ABA Model Rule 8.4(g) Efforts in Wyoming
Status of Action in Wyoming
No known active consideration of ABA Model Rule 8.4(g) at this time. We are actively monitoring the situation and will post updates as they become available.
Current Rule 8.4 Misconduct
It is professional misconduct for a lawyer to:
(a) violate or attempt to violate the Rules of Professional Conduct, knowingly assist or induce another to do so, or do so through the acts of another;
(b) commit a criminal act that reflects adversely on the lawyer’s honesty, trustworthiness or fitness as a lawyer in other respects;
(c) engage in conduct involving dishonesty, fraud, deceit or misrepresentation;
(d) engage in conduct that is prejudicial to the administration of justice;
(e) state or imply an ability to influence improperly a government agency or official or to achieve results by means that violate the Rules of Professional Conduct or other law;
(f) knowingly assist a judge or judicial officer in conduct that is a violation of applicable rules of judicial conduct or other law; or
(g) knowingly employ or continue to employ or contract with any person in the practice of law who has been disbarred or is under suspension from the practice of law by any jurisdiction, or is incapacitated status or on disability inactive status by any jurisdiction. The prohibition of this rule extends to the employment of or contracting for the services of such disbarred or suspended person in any position or capacity (including but not limited to as an employee, independent contractor, paralegal, secretary, investigator or consultant) which is directly or indirectly related to the practice of law as defined by Rule 7(b), Rules Governing the Wyoming State Bar and the Authorized Practice of Law, whether or not compensation is paid.
 Lawyers are subject to discipline when they violate or attempt to violate the Rules of Professional Conduct, knowingly assist or induce another to do so or do so through the acts of another, as when they request or instruct an agent to do so on the lawyer’s behalf. Paragraph (a), however, does not prohibit a lawyer from advising a client concerning action the client is legally entitled to take.
 Many kinds of illegal conduct reflect adversely on fitness to practice law, such as offenses involving fraud and the offense of willful failure to file an income tax return. However, some kinds of offenses carry no such implication. Traditionally, the distinction was drawn in terms of offenses involving ‘‘moral turpitude.’’ That concept can be construed to include offenses concerning some matters of personal morality, such as adultery and comparable offenses, that have no specific connection to fitness for the practice of law. Although a lawyer is personally answerable to the entire criminal law, a lawyer should be professionally answerable only for offenses that indicate lack of those characteristics relevant to law practice. Offenses involving violence, dishonesty, breach of trust, or serious interference with the administration of justice are in that category.
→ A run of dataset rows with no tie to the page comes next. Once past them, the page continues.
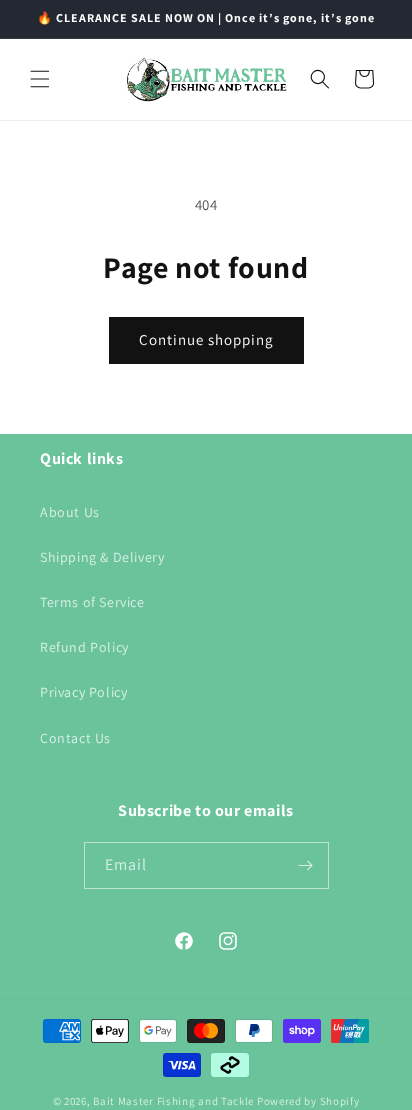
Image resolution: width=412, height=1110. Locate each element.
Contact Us (75, 738)
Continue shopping (206, 339)
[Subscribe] (306, 865)
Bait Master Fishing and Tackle (173, 1101)
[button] (40, 79)
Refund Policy (84, 647)
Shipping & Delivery (102, 557)
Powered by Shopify (308, 1101)
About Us (70, 512)
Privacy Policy (83, 692)
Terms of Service (92, 602)
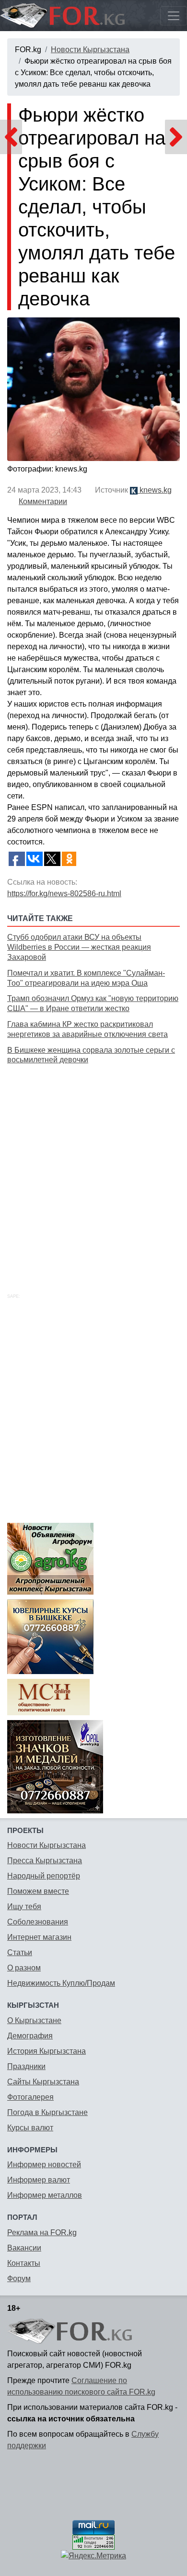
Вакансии (24, 2248)
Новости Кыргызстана (90, 49)
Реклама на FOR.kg (42, 2232)
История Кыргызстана (46, 2051)
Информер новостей (44, 2164)
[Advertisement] (93, 1168)
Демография (30, 2036)
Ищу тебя (24, 1906)
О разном (24, 1968)
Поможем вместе (38, 1891)
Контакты (23, 2263)
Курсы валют (30, 2128)
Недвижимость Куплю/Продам (61, 1983)
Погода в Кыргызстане (47, 2112)
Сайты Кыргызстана (43, 2082)
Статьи (19, 1952)
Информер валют (38, 2180)
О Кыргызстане (34, 2020)
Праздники (26, 2066)
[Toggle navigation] (173, 15)
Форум (19, 2278)
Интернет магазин (39, 1937)
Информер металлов (44, 2195)
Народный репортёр (43, 1876)
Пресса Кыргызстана (44, 1860)
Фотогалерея (30, 2097)
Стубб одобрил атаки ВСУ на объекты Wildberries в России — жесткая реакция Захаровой (79, 947)
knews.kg (155, 490)
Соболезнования (37, 1922)
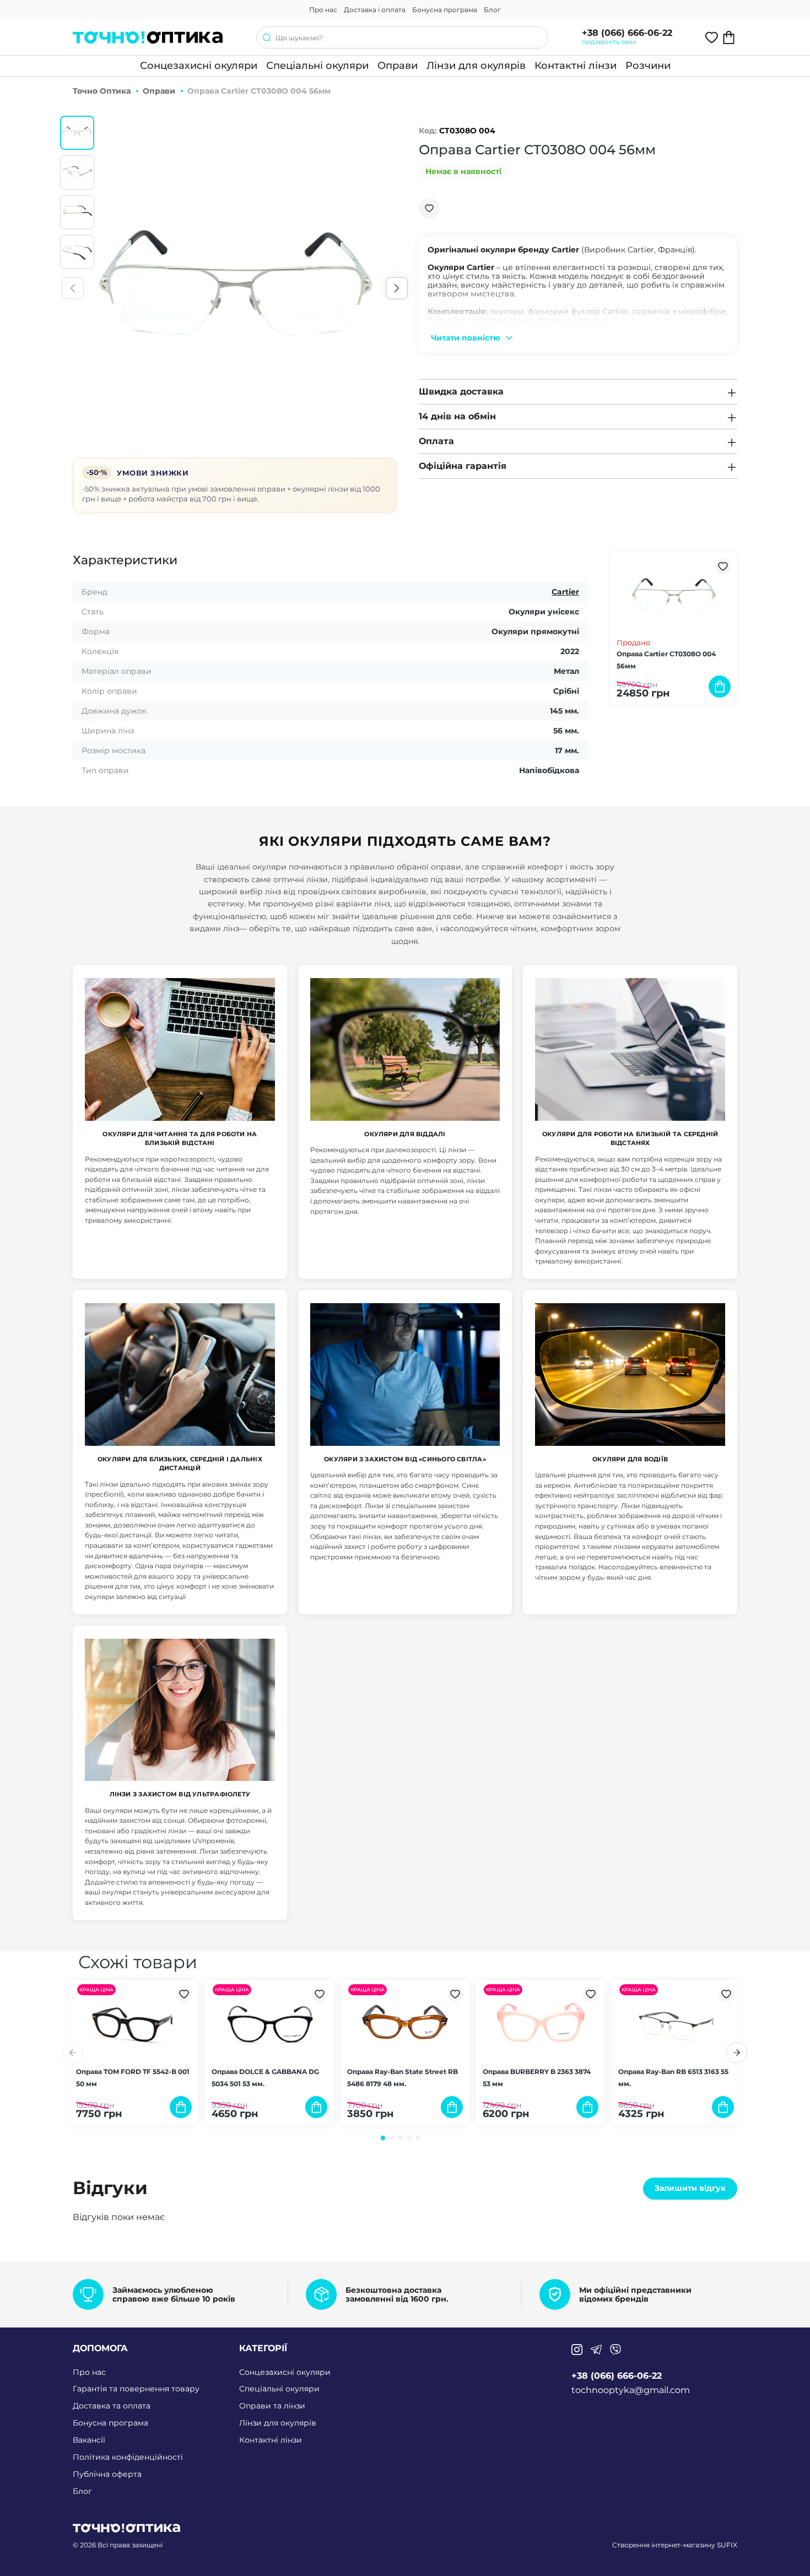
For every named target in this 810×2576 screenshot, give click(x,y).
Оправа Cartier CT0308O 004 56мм (666, 660)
A pattern of repeated offenses, even ones of minor significance when considered separately, can indicate indifference to legal obligation.
 A lawyer who, in the course of representing a client, knowingly manifests by words or conduct, bias or prejudice based upon race, sex, religion, national origin, disability, age, sexual orientation or socioeconomic status, violates paragraph (d) when such actions are prejudicial to the administration of justice. Legitimate advocacy respecting the foregoing factors does not violate paragraph (d). A trial judge’s finding that peremptory challenges were exercised on a discriminatory basis does not alone establish a violation of this rule.
 A lawyer may refuse to comply with an obligation imposed by law upon a good faith belief that no valid obligation exists. The provisions of Rule 1.2(d) concerning a good faith challenge to the validity, scope, meaning or application of the law apply to challenges of legal regulation of the practice of law.
 Lawyers holding public office assume legal responsibilities going beyond those of other citizens. A lawyer’s abuse of public office can suggest an inability to fulfill the professional role of lawyers. The same is true of abuse of positions of private trust such as trustee, executor, administrator, guardian, agent and officer, director or manager of a corporation or other organization.
Amended February 7, 1997, effective April 23, 1997; amended April 11, 2006, effective July 1, 2006; amended August 5, 2014, effective October 6, 2014.